_Verilen Görev a_: Cameron hakkındaki metni "Ancak sekiz yıl" ifadesinden "kullanmaya ikna edemedi." ifadesine kadar (bu ifade dahil) düzenleyerek yeniden yaz ve "Rishi Sunak" yerine "İngiltere Başbakanı" kullan.

***** Alıntı Metin *****

David Cameron, Birleşik Krallık hükümetine dışişleri bakanı olarak şaşırtıcı bir dönüş yaptı. Hükümetin internet sitesinde yer alan profiline göre Cameron'ın "Arap Baharı'nın getirdiği yeni zorluklara ve çeşitli devlet ve devlet dışı aktörlerin gelişen meydan okumalarına yanıt veren bir dış politika" geliştirdiği belirtiliyor. Ancak onun mirası, en açık şekilde Brexit ile İkinci Dünya Savaşı'ndan bu yana İngiltere'nin dış ilişkilerindeki en büyük değişimi tetiklemesi tartışmalarla dolu.
Libya
Cameron, 2011 yılında NATO'nun Libya'da güç kullanmasının baş mimarlarından biriydi ve sonraki yıllar kargaşa ile geçti. Cameron, diktatörün güçlerinin sivillere yönelik saldırıları karşısında BM onaylı uçuşa yasak bölgeyi uygulamak için yapılan Batı müdahalesinin ardından Muammer Kaddafi'nin devrilmesinde İngiltere'nin oynadığı rolden "gurur duyduğunu" söyledi.
Ancak Cameron'ın müdahalesine yönelik eleştiriler de devam ediyor. Bunlar arasında, 2016'da müdahalenin uygun bir istihbarat analizi yapılmadan gerçekleştirildiğini, rejim değişikliği gibi ilan edilmemiş bir hedefe sürüklendiğini ve ülkenin yeniden inşasına yardımcı olmak gibi ahlaki bir sorumluluktan kaçındığını tespit eden dışişleri seçici komitesindeki milletvekilleri de yer alıyor.
Çin
Cameron ve Çin Devlet Başkanı Şi Cinping'inIPA içerken çekilmiş bir fotoğrafı, Cameron hükümetinin Pekin'e yaranma çabalarının belirleyici bir görüntüsü olarak kabul edildi. Bu ziyaret her iki tarafta da Hazine'nin Çin'i on yıl içinde İngiltere'nin ikinci büyük ticaret ortağı haline getireceğini umduğu ilişkilerin altın çağının başlangıcı olarak selamlandı.
Ancak sekiz yıl sonra Şi'nin Hong Kong'da demokrasiyi bastırma girişimleri ve Tayvan'ı işgal hazırlıkları karşısında bu strateji çok farklı görünüyor. Çin'in yurtdışındaki müdahaleleri de Rishi Sunak tarafından "Açık ve demokratik yaşam tarzımıza yönelik özel bir tehdit" olarak tanımlandı.
Avrupa
Cameron, 2015 genel seçimlerinden önce verdiği bir söz olan Birleşik Krallık'ın AB'de kalıp kalmamasına ilişkin 2016 referandumunu yapmaktan pişmanlık duymadığını iddia ediyor ancak Brexit'ten bu yana Britanya'nın dünya sahnesindeki etkisi tartışmasız hiçbir zaman eskisi gibi olmadı. Referandum öncesinde AB liderleri ve Brüksel'deki yetkililer, Cameron'ın İngiltere'nin blokla olan ilişkisini yeniden müzakere etme girişimlerinden rahatsızdı ve sonuçta seçmenleri AB'de kalma yönünde oy kullanmaya ikna edemedi.

***** Görev Kayıtları *****

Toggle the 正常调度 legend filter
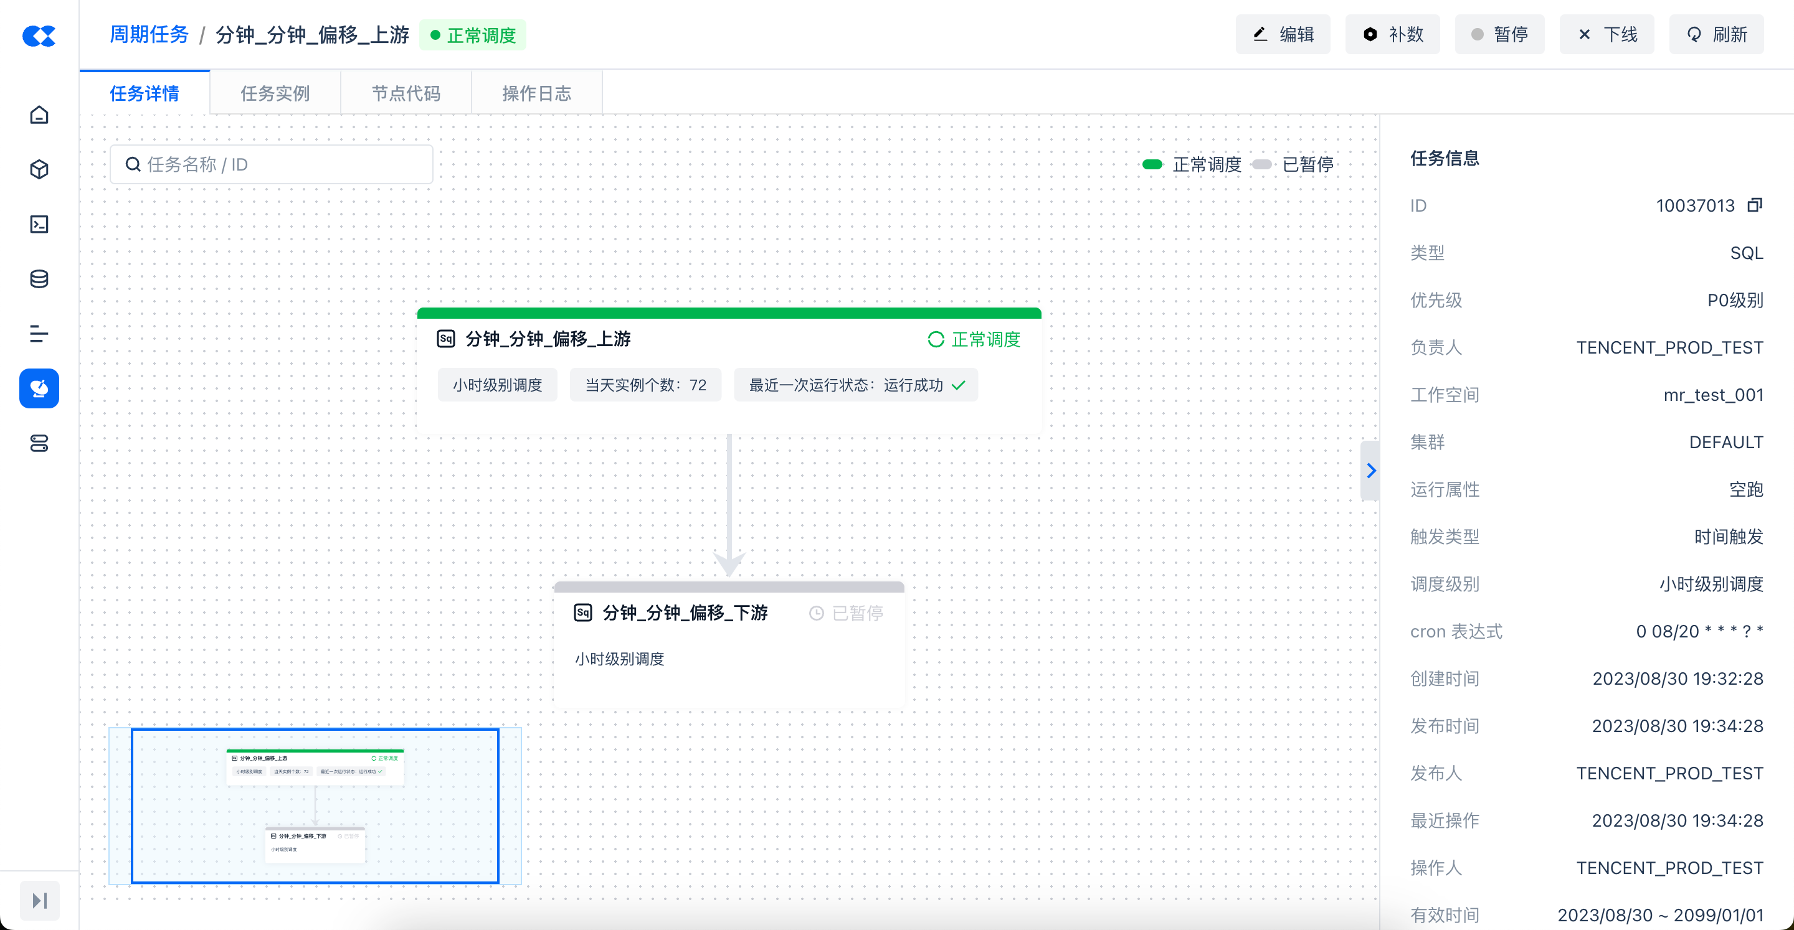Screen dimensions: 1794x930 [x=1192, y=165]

*****
***** Görev Kayıtları *****

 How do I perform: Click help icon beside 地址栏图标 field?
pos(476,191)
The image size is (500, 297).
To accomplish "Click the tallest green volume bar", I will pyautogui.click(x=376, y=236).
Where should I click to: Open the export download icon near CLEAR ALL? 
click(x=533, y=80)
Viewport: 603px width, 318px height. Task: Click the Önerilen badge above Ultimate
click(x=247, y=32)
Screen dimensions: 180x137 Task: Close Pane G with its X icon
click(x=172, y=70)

*****

_Verilen Görev b_: Kayıtlarda "Viewport: 603px width, 318px" geçen satırdan "click(x=172, y=70)" geçen satıra kadar (o satır dahil) olan satırları, boş satırları atlayarak, Sıra ve Satır sütunlarından oluşan bir Markdown tablosu olarak ifade et. Sıra sütununa satır numarasını, Satır sütununa satırın kendisini yaz.

_Nihai Sonuç a_:
Ancak sekiz yıl sonra Şi'nin Hong Kong'da demokrasiyi bastırma girişimleri ve Tayvan'ı işgal hazırlıkları karşısında bu strateji çok farklı görünüyor. Çin'in yurtdışındaki müdahaleleri de İngiltere Başbakanı tarafından "Açık ve demokratik yaşam tarzımıza yönelik özel bir tehdit" olarak tanımlandı.
Avrupa
Cameron, 2015 genel seçimlerinden önce verdiği bir söz olan Birleşik Krallık'ın AB'de kalıp kalmamasına ilişkin 2016 referandumunu yapmaktan pişmanlık duymadığını iddia ediyor ancak Brexit'ten bu yana Britanya'nın dünya sahnesindeki etkisi tartışmasız hiçbir zaman eskisi gibi olmadı. Referandum öncesinde AB liderleri ve Brüksel'deki yetkililer, Cameron'ın İngiltere'nin blokla olan ilişkisini yeniden müzakere etme girişimlerinden rahatsızdı ve sonuçta seçmenleri AB'de kalma yönünde oy kullanmaya ikna edemedi.

_Nihai Sonuç b_:
| Sıra | Satır |
|---|---|
| 1 | Viewport: 603px width, 318px height. Task: Click the Önerilen badge above Ultimate |
| 2 | click(x=247, y=32) |
| 3 | Screen dimensions: 180x137 Task: Close Pane G with its X icon |
| 4 | click(x=172, y=70) |